# DATA PROVIDED:
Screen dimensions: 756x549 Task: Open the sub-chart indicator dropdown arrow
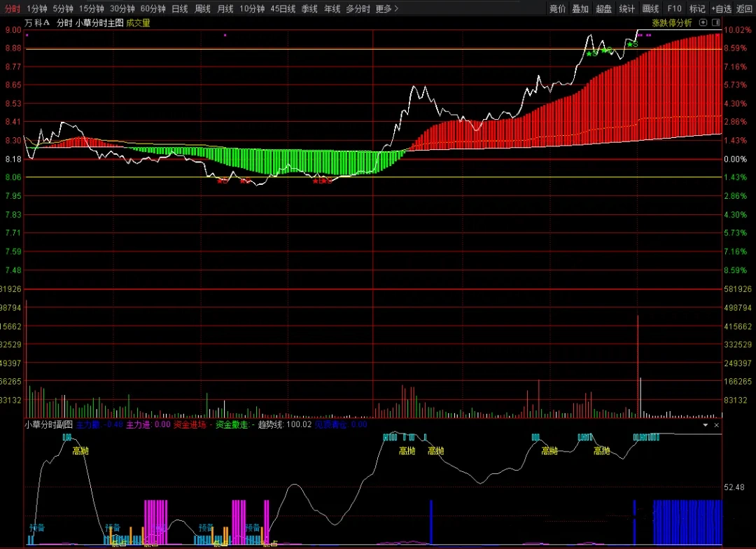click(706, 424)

...

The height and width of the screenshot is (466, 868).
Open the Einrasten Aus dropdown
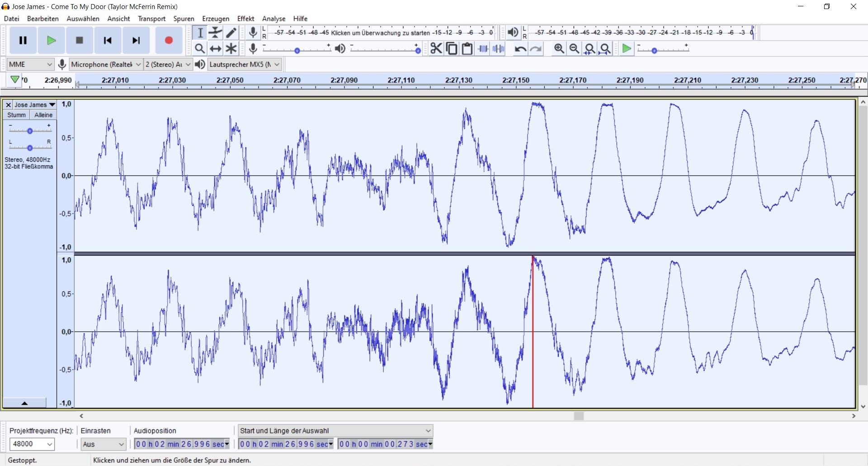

---

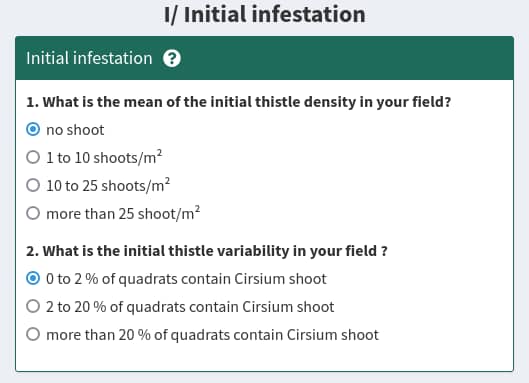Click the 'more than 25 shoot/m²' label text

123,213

# DESCRIPTION OF THE TASK:
Word for word, restate the lines of the data above that fall between the line holding "The height and" and the line holding "Open the Einrasten Aus dropdown", inclusive, and no other lines.

# SOLUTION TO THIS TASK:
The height and width of the screenshot is (466, 868).
Open the Einrasten Aus dropdown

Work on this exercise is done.